With Skype, FaceTime, Google Hangouts, Facebook Messenger and a host of other readily available web video chat applications, making a video interview with anyone anywhere with an internet connection is now easier than ever. While this capability can benefit any industry, organization, event, or campaign, I am going to use film festivals as an example for this post.
I love film festivals! Great movies, interesting people, opportunities to meet the filmmakers and experience new stories. I’ve been fortunate to have been involved with festivals from all angles, as an organizer, filmmaker, and a movie-loving audience member. The most common questions I hear from each side are:
Festival: How can I increase public awareness of our festival and get more people to come out and watch our films?
Filmmaker: How can I tell more people about my film?
Audience: Which film should I see?
Using online video interviews with the filmmakers can help answer all of these very important questions. Here’s how:
- Increase awareness - using YouTube to host your interviews makes them easily shareable in online social networks and includes built-in engagement tools such as commenting and liking. Social sharing and recommendations can increase awareness of the films and your festival.
- Increase engagement - video is the same medium that the film festival is promoting and what the audience is paying to see. It is also the most consumed type of online media. As the medium of choice, video can increase the length of visits and interest in a film festival’s website.
- Make a connection - seeing and hearing the filmmaker talk about behind the scenes information such as the movie’s story, how it was made, the characters and actors, and its impact all help to create that necessary connection with the viewer to provide more incentive to see the film. Basically, I am more likely to buy something that I have a positive connection to, whether it be the product itself or the creator of the product.
- Answer decisive questions - a video interview should answer the questions I need answered in order for me to make the concrete decision to see a particular film. This will increase my connection to the film, the filmmaker, and the film festival. Sometimes the questions are as simple as: "What is the movie about?" and "What can I expect to see?" Movie trailers are excellent for answering these questions.
Here is an example of an interview with a documentary producer that I did the other day:
Boris Ivanov, the producer, was in Vancouver and I in Ottawa. We recorded the interview in about 20 minutes using Apple’s FaceTime and two video cameras, one recording each of us. After the interview, Boris sent me a compressed version of his recording using a download link and I then edited it together with my video footage.
Of course, our recording technique is but one of many options available. There are quite a few options to easily record Skype and other online video calls. Some inexpensive screen capture software may also work. You could also just ask each filmmaker to record him or herself answering a set of questions and then send the recording to you. We simply used what we had at our disposal, set up in the simplest configuration we could devise.

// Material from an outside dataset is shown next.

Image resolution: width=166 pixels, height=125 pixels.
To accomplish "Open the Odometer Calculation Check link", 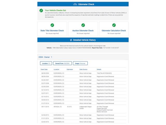I will pyautogui.click(x=114, y=31).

Before conducting any interviews, I suggest that film festival organizers first have the following in place:
- A video editing template that will be used to edit all interviews. This will make the editing more efficient and allow the festival to brand the interview videos.
- Have the questions written out and ready to go. The filmmakers should be sent a copy of the questions ahead of time so they can be well prepared. Remember, each question should answer what you think potential audience members want to know when deciding whether to see the film.
- Test your system and process for recording the interview. Having a preventable glitch happen during the interview just wastes time.
These preparation steps will make shooting and editing your interviews much less time consuming and more enjoyable. Post your interviews on the festival website well in advance of the festival's opening so that there is sufficient lead time to promote, watch, and share the videos.
One last thing, give the audience an idea of what to expect in the video interview. If the interview video is longer than 2 minutes, try to give the viewer a way to go directly to the part that interests them the most. For our interview, I used YouTube’s Annotation tool to make the left side navigation menu interactive.
If you are using video interviews for your organization, event, or campaign, I would love to hear about your experience!